Anniston police Lt. Fred Forsythe said it’s not often locals turn in guns voluntarily, but when they do police must decide on a case-by-case basis what to do when they return to collect them. Forsythe said if a person returns to retrieve guns and police can tell “something is not right” they’ll do their best to talk the person out of it or attempt to call family.
“Nothing right now short of a court order gives us the right to hold those guns if he comes back and wants them,” Forsythe said.
The lieutenant said there are too many gray areas when it comes to guns and mental health. He said if a man turns in his guns and comes back in a month and police think he’s OK, then he gets his guns back. But Forsythe wonders if someone’s mental health should be determined by more than a glance.
“Should there be a law that says he should go to a doctor and get a clearance to have firearms?” Forsythe asked.
Forsythe suggested mental health officials, medical professionals, law enforcement officials and the public work together to find a solution.
“We need to figure out some way of setting a standard that’s constitutional and that’s beneficial to everyone,” Forsythe said. “It would take some time to sit down and discuss every aspect of it.”
Lt. Jon Garlick, a mental health officer at the Calhoun County Sheriff’s Office, said he has his own policy for dealing with guns and an “emotionally disturbed person.” Garlick said most of the time guns are given to a family member who promises they won’t allow the person in question to have access to them. If a family member is not available, Garlick said a person must present a letter from a psychiatrist detailing why they can have their guns back.
“I’m going to get some kind of assurance that says you’re not going to hurt yourself,” Garlick said.
Garlick said as far as the laws are concerned that’s all he can do, even if a person could possibly harm himself.
“It’s their property. Legally we have no right to keep it unless it’s been used in a crime and suicide is not a crime,” he said.
Garlick said he would like to see a comprehensive list of people who have been committed to state hospitals. There’s no list law enforcement can check when it comes to people who were committed in this state or any other, Garlick said, and this poses a problem when someone applies for a pistol permit.
For example, if a person is committed in Etowah County and later applies for a permit in Calhoun County, Garlick said there is no simple way to find out about the commitment.
In Jacksonville, Chief Tommy Thompson said he requires people who turn in their guns or whose guns are seized during a domestic dispute to wait at least 30 days before they are returned. Thompson refers to that time as a “cool-off period.”
The chief said he’s had times where someone has returned to collect the guns and he could tell “something was not right.” When that happens, he said, he refuses to return the guns and tells the person they can file a lawsuit to get them back.
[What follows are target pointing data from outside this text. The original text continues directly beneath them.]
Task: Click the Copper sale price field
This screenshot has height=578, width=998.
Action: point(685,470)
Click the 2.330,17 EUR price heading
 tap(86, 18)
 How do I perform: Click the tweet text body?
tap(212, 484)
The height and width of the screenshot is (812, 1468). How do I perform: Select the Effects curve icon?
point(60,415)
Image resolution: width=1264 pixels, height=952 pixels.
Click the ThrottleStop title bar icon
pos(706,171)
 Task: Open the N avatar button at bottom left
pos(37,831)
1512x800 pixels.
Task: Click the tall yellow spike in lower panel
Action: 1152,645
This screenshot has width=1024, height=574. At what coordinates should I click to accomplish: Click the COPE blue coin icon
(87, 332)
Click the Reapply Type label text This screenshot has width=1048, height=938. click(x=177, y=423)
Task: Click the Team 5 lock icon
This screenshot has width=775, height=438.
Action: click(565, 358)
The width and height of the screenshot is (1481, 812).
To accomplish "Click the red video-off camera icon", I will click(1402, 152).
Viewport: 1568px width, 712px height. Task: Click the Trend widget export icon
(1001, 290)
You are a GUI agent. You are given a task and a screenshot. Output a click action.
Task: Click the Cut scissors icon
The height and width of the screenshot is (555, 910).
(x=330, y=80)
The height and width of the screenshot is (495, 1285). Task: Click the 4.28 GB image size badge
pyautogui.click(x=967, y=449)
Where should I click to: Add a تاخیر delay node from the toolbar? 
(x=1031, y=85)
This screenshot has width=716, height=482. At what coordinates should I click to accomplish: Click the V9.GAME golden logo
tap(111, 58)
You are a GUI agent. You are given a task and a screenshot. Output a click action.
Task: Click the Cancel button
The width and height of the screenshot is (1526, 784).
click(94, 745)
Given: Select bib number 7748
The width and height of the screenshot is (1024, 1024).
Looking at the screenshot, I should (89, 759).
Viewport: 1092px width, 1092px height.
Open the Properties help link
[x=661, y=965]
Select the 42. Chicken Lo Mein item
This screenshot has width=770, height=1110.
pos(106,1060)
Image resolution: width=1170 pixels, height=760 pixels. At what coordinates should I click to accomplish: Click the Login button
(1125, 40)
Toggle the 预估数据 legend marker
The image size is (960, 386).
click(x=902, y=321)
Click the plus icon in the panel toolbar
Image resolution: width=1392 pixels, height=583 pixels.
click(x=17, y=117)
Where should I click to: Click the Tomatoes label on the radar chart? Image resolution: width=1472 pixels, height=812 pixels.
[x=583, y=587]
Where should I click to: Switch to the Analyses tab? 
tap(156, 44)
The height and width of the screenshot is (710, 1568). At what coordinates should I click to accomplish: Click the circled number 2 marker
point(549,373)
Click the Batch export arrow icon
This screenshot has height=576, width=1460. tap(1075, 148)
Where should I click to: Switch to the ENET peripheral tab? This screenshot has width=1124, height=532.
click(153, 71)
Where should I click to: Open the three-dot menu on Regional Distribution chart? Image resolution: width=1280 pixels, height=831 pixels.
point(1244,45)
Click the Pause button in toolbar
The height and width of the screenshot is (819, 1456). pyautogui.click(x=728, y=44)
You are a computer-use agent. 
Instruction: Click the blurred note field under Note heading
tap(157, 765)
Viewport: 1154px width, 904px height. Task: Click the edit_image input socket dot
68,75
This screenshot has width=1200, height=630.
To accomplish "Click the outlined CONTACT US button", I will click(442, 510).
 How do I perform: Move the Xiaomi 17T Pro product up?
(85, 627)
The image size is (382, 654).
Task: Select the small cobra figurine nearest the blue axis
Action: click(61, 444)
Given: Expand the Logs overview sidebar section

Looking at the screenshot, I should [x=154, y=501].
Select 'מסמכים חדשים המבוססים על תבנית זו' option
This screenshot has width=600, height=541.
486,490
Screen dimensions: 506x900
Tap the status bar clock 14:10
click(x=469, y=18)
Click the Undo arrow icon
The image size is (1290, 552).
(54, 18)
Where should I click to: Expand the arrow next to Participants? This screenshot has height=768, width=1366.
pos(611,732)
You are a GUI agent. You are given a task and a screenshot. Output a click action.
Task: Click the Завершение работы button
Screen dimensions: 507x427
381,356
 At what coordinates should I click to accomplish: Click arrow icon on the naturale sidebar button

Thompson said he hasn’t been sued yet.
“Some folks get mad and they come back and some folks get mad and they’ll never come back,” Thompson said.
Thompson estimated that two or three times each month his officers have a reason to bring someone’s guns in.
Thompson said he believes protocol is needed to prevent people with mental illnesses from obtaining guns in the first place.
“Law abiding citizens of sound mind and body should be able to have (guns), but there’s folks out there that don’t need them,” Thompson said.